Why is this site not using HTTPS ? - About the Forum - City-Data Forum

flamadiddle · 02-02-2017, 12:57 PM

Seems nothing is encrypted including login?

Dude111 · 02-02-2017, 01:04 PM

No reason for it on a site like this..... Ya only introduce connection problems with some browsers,etc.....

pretty in black · 03-21-2017, 10:44 AM

I visit another forum and they no longer use https. What is going on and why has noone answered the question? I'm scared to even log in here anymore.

Debsi · 03-21-2017, 10:51 AM

Quote:

Originally Posted by pretty in black

I visit another forum and they no longer use https. What is going on and why has noone answered the question? I'm scared to even log in here anymore.

What information are you worried about securing? Your posts are readable by all by design. You hopefully aren't sending people DM's with your social security and credit card numbers...

flamadiddle · 03-21-2017, 03:03 PM

Quote:

Originally Posted by Debsi

What information are you worried about securing?

username/password should at least be encrypted.

Dude111 · 03-21-2017, 03:43 PM

Quote:

Originally Posted by pretty in black

I visit another forum and they no longer use https. What is going on and why has noone answered the question? I'm scared to even log in here anymore.

Dont worry,things are ok.....Dont let the BS scare you!!

1973PINTO · 03-21-2017, 04:19 PM

i am getting some kind of new pop up when i come here that i had not seen before ...i`ll pay more attention to it in the future .. it goes away pretty quickly ..

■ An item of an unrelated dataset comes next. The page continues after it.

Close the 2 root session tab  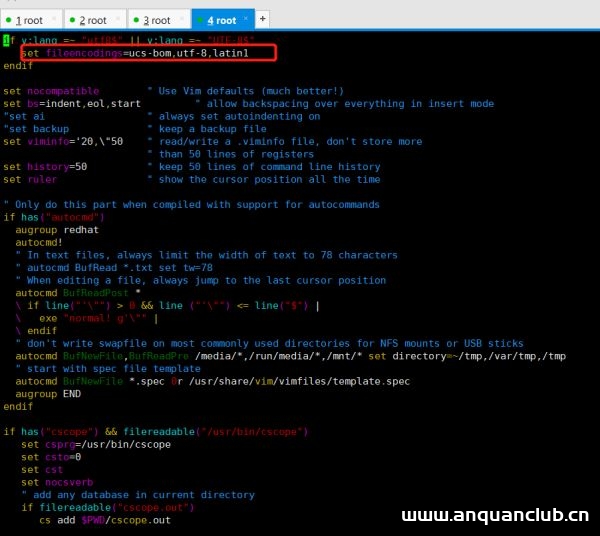(x=117, y=20)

Marka · 03-22-2017, 12:47 AM

Because, as has been been said before, we don't store any sensitive information. You don't give us your real name or address, much less your SS or CC numbers. You aren't even required to give us a real email, except for moderators and even that can be created for this purpose only. As to your password, by cracking it nobody would gain any other access than they do by registering themselves. There is no option to hide your posts one way or another so it's your own choice what you want to reveal here.

What needs to be secured is access to our servers and that is taken care of without https.

Fubarbundy · 03-26-2017, 10:58 AM

People do need to be aware (from Firefox) that:

Quote:

Sometimes sites require username and passwords, but don’t actually store data that is very sensitive. For example, a news site may save which news articles a user wants to go back and read, but not save any other data about a user. Most users don’t consider this highly sensitive information. Web developers of the news site may be less motivated to secure their site and their user credentials. Unfortunately, password reuse is a big problem. Users use the same password across multiple sites (news sites, social networks, email providers, banks). Hence, even if access to the username and password to your site doesn’t seem like a huge risk to you, it is a great risk to users who have used the same username and password to login to their bank accounts. Attackers are getting smarter; they steal username/password pairs from one site, and then try reusing them on more lucrative sites.

So, if you don't use the same username and password here that you use for banking, etc, then no worries.

TRex2 · 04-19-2017, 04:39 AM

Quote:

Originally Posted by Marka

... As to your password, by cracking it nobody would gain any other access than they do by registering themselves. ...

Not quite true. Should someone crack your password, they could post under your pseudonym.
Might be a minor thing, but it is a thing.